Data supplied
========

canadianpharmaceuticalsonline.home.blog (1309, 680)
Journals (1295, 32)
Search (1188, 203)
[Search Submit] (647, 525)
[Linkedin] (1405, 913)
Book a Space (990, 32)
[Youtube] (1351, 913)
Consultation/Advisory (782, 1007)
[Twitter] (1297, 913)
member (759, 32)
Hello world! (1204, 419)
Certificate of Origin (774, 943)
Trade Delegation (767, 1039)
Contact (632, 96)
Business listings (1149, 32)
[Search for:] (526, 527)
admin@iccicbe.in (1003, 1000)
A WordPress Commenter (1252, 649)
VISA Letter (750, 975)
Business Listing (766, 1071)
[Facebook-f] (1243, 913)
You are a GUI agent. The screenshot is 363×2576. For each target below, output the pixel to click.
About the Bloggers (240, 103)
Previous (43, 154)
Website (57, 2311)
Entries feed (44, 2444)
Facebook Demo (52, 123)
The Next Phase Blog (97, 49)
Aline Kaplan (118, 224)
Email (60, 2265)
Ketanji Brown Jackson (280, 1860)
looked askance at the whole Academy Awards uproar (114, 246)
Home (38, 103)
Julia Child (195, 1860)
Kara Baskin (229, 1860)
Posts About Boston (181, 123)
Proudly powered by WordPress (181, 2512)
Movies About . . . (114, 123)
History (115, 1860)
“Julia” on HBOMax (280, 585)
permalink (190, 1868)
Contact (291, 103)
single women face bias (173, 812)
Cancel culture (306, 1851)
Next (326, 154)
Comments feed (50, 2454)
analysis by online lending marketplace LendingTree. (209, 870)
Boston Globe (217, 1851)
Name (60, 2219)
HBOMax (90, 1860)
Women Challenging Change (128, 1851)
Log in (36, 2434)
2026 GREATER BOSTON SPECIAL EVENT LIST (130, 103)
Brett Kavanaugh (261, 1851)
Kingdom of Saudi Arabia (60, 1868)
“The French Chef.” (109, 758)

========

Problem statement
Once more, write all of the records exactly as given.

Worked solution
canadianpharmaceuticalsonline.home.blog (1309, 680)
Journals (1295, 32)
Search (1188, 203)
[Search Submit] (647, 525)
[Linkedin] (1405, 913)
Book a Space (990, 32)
[Youtube] (1351, 913)
Consultation/Advisory (782, 1007)
[Twitter] (1297, 913)
member (759, 32)
Hello world! (1204, 419)
Certificate of Origin (774, 943)
Trade Delegation (767, 1039)
Contact (632, 96)
Business listings (1149, 32)
[Search for:] (526, 527)
admin@iccicbe.in (1003, 1000)
A WordPress Commenter (1252, 649)
VISA Letter (750, 975)
Business Listing (766, 1071)
[Facebook-f] (1243, 913)
You are a GUI agent. The screenshot is 363×2576. For each target below, output the pixel to click.
About the Bloggers (240, 103)
Previous (43, 154)
Website (57, 2311)
Entries feed (44, 2444)
Facebook Demo (52, 123)
The Next Phase Blog (97, 49)
Aline Kaplan (118, 224)
Email (60, 2265)
Ketanji Brown Jackson (280, 1860)
looked askance at the whole Academy Awards uproar (114, 246)
Home (38, 103)
Julia Child (195, 1860)
Kara Baskin (229, 1860)
Posts About Boston (181, 123)
Proudly powered by WordPress (181, 2512)
Movies About . . . (114, 123)
History (115, 1860)
“Julia” on HBOMax (280, 585)
permalink (190, 1868)
Contact (291, 103)
single women face bias (173, 812)
Cancel culture (306, 1851)
Next (326, 154)
Comments feed (50, 2454)
analysis by online lending marketplace LendingTree. (209, 870)
Boston Globe (217, 1851)
Name (60, 2219)
HBOMax (90, 1860)
Women Challenging Change (128, 1851)
Log in (36, 2434)
2026 GREATER BOSTON SPECIAL EVENT LIST (130, 103)
Brett Kavanaugh (261, 1851)
Kingdom of Saudi Arabia (60, 1868)
“The French Chef.” (109, 758)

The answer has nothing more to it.